I’d been working for about five years as a technical writer. Now, not to offend all the techwhirlies in my audience – but being a twirlie bored me stiff.

I first encountered my current field – which I wrote about a few months ago – when I was working at Cray Research in Eagan, in 1994. I’d been a tech writer for about a year, and already knew it was, shall we say, a “transitional career” for me. I just had no idea what I was going to transition into.

And I met a guy who had just finished building a Usability Test lab at Cray. I sat and talked for hours about Usability – which involves observing people doing things with whatever you’re designing, whether it’s software or grocery stores or artillery fire control equipment or online shopping carts, noting where they have problems understanding what they’re supposed to do, and coming up with ideas to rectify it – for hours. And the light went on above my head; “right now, I get paid modestly, to explain how to use badly designed software to end-users. In this field, I could use the same basic skills to explain to developers how to design software less-badly”. Better money, more respect, more fun? Sign me up!

Of course, it took four years to “sign up”. In that era, there probably weren’t two dozen Usability/Interaction Design/Human Factors people in the Twin Cities, and most of them were at the U, or at Medtronic or FMC, working in highly-regulated fields where human factors is a statutorily actionable issue. There were very few of us actually working in software at the time. Which is why for four years, I read everything I could find on the subject, attended the “Usability” track at all the tech writing conferences, and feverishly pitched the idea of usability testing and user-centered design to one project manager after another. I got a few nibbles – a few companies let me run tests, which generated some pretty cool and vindicating results – but I remained in the Tech Writer ghetto…

…until, finally, ten years ago today, a company (which no longer exists, although I swear it wasn’t my fault) bit the bullet and hired me to design a product.

Fast.

As in, they said “you can start right away” at the interview, on the previous Friday. “Great”, I told them, “I’ll give my two weeks notice”.

“No”, the guy said. “Monday”.

So ten years ago this morning I went in to my job at 4AM, asked my boss (when he showed up) if I could change my schedule to 4AM to noon (puzzled, he agreed) – and gave my two weeks notice. And then I drove about a mile (thankfully) to the other company, and worked from 1 to 9PM.

For the next two weeks.

And it sure hasn’t seemed like ten years…

5 Responses to “It Was Ten Years Ago Today…”

  1. SaintCloudStan Says:

    We may have crossed paths when you were at Cray in a reeeeeeeeeeeeeeal broad sense. The company I worked for built the cooling systems for Cray. Facing the usability question of the systems my boss and I redesigned the thing, neither of us having engineering degrees just common sense. We created a quieter machine that was more efficient and was 1/3 cheaper then the experts design. Not only that in case of a component failure the techs could reach in and change it out in minutes instead of tearing half the system apart.

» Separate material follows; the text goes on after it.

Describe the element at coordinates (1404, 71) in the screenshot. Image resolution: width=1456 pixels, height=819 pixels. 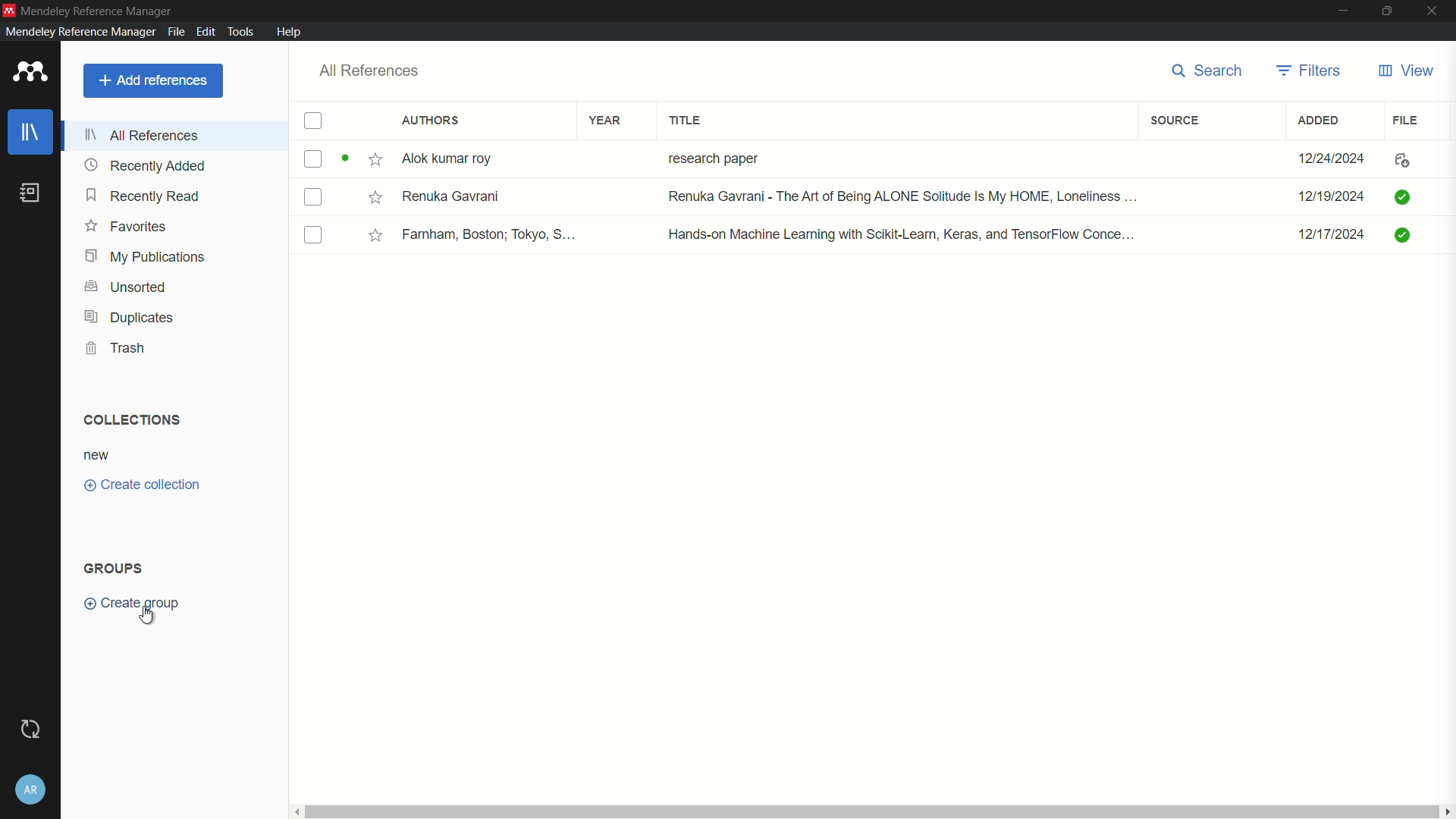
I see `view` at that location.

    No one else knows about this but it did give me a warm feeling to beat the experts.

  2. Mitch Berg Says:

    Were you at Chippewa or Eagan? (Or were you a real hard-core old-school Crayon from Pilot Knob?)

    I was in the E building at Eagan from late ’93 to early ’94 – the lowliest contractor in the place.

  3. Mitch Berg Says:

    And yeah – you’re right, that IS what usability’s about. Except that you (and Cray, and its users and their maintenance people) were lucky – by the time most things get designed, it’s the experts’ “common sense” that gets built in – and they invest a TON of their ego in it. A big part of my trade is building a body of evidence to show what the users’ “common sense” really is, with numbers rather than gut feeling and ego.

    Which can get…interesting.

  4. flash Says:

    I remember thinking I could burn the candle at both ends. In my case it was for the money, but later realized it just wasn’t worth it. In your case it was a time dated matter of principle, but I bet you were one tired dog.

    That does, however, explain why your garage trips had dwindled for those two weeks *laughing*

    Flash

  5. 141st Says:

    I remember when I was your age…I could work like a dog for 20 hours a day and still function like a normal member of society. It makes me tired to read that.